Onion seed yields vary enormously depending on the number of honey bees accomplishing pollination.
We tested a number of different manipulations and management techniques in commercial hybrid onion seed fields to increase pollinating honey bees and improve yields.
Application of materials to attract more honey bees into the fields was tested using BeeScent, Bee-Here, Fruit Boost and Jack Daniels whiskey.
Also, Envirpel applied to blooming alfalfa did not repel bees forcing them to forage on an adjacent onion field.

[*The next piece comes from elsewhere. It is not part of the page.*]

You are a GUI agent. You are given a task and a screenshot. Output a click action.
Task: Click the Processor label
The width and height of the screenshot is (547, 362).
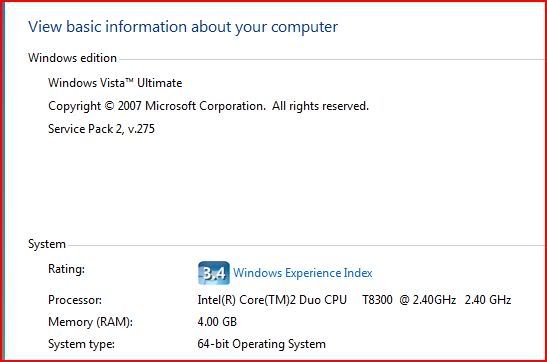[x=75, y=300]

We investigated serial introduction of honey bee colonies into the same onion field, feeding honey bee colonies onion syrup, stripping colonies of nectar and pollen, using the Hi-Line onion- collecting honey bee strain, and conducted preliminary selections for colonies that preferred foraging on onion.
Experiments with the onion crop were overhead irrigation to dilute the nectar and interplanting onion seed with alfalfa to attract bees to the field.
We investigated bumble bees (Bombus occidentalis Greene), alfalfa leafcutter bees (Megachile rotundata (Fabr.)), the blue orchard mason bee (Osmia lignaria Say), the horned mason bee (Osmia cornifons) and the alkali bee (Nomia melanderi Cockerell) for pollination of onion seed.
None of the experiments effectively increased numbers of honey bees nor the wild bees, and none greatly improved onion seed yield.